The seemingly limitless availability of guns, and their low cost in a market flooded with them, made guns into another mass-market commodity. So what could you do with them? Storage was only a temporary solution—without regular maintenance, the guns would deteriorate in government warehouses, which needed round-the-clock security. You could dispose of them, of course, but that was expensive: the cost of shipping and dumping hundreds of thousands of guns in the middle of the Baltic Sea was enough to bust the budget of a recovering country like Finland. The price of guns, in both lives and national treasure, was already beyond counting. Tens of thousands of Finns died bearing them, fighting off first Soviet invaders and later the Finns’ erstwhile allies, the Nazis. And now these guns were quite literally Finland’s, and Europe’s, trash.
This is where a young American enters the scene. Chubby, boyish, disarming, looking like a scoutmaster or Sunday school teacher, Samuel Cummings—not Uncle Sam but “Arms Dealer Sam”—arrives at the Finnish Ministry of Defense keen to make a deal. He comes bearing not just cash—though he’s got that, in his trademark crocodile briefcase—but something even better: a solution to the problem of old guns. In return for cash and new military hardware, he wants 300,000 of them, mostly Mauser bolt-action rifles.
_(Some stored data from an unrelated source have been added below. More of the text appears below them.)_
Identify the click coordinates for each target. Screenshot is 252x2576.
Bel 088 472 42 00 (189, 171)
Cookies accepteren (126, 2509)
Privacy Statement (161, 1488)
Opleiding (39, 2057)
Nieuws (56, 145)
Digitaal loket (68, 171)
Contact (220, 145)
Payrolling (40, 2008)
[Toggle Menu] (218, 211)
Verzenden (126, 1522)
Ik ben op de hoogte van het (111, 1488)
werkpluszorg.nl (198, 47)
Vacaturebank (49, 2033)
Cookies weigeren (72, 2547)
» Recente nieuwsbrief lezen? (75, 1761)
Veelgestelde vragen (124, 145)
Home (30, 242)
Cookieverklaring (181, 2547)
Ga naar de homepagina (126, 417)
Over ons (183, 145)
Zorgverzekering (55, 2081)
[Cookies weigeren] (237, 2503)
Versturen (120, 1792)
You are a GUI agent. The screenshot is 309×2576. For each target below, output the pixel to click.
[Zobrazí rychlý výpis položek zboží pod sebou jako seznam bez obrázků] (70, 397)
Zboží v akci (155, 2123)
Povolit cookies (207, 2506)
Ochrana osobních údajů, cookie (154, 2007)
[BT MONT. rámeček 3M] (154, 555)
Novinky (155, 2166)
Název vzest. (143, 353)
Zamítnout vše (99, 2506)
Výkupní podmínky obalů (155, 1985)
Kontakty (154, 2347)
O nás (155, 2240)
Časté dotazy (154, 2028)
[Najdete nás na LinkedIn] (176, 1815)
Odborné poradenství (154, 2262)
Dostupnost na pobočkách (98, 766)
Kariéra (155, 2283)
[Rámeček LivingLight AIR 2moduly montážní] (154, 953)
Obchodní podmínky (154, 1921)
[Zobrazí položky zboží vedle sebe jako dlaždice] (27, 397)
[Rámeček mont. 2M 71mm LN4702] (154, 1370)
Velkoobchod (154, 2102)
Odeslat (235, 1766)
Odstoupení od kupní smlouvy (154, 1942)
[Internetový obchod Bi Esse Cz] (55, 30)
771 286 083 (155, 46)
Though increasingly obsolete in an era of automatic rifles, these relics would effectively suit the needs of suburban American men looking to escape to the woods for a weekend. For the low price of less than one US dollar per rifle, Cumming is willing to take the lot of them, along with 70 million rounds of ammunition, guns and bullets manufactured not only in Finland but also in Italy, Germany, Russia, and everywhere else in Europe, before and during the Second World War. Packing and shipping included, of course. What did a war-weary country have to lose?
Sam Cummings had seen firsthand how Europeans treated the refuse from the Nazis’ continental war when he toured France and Germany as a college student in 1948. Small arms and large littered the landscape. “The tanks had that new car smell,” he later said, flashing his characteristically dark humor. “All they needed was a battery recharge to start ’em up and reconquer France.” But the secondhand market for lightly used tanks was tricky, and he opted to start more modestly. Fresh out of the George Washington University and an eighteen-month stint with the Central Intelligence Agency as a Korean War weapons analyst, he set about acquiring small arms for pennies on the dollar—“arsenal-fresh” rifles and sidearms, as he described the guns, “with Hitler’s fingerprints still on them.”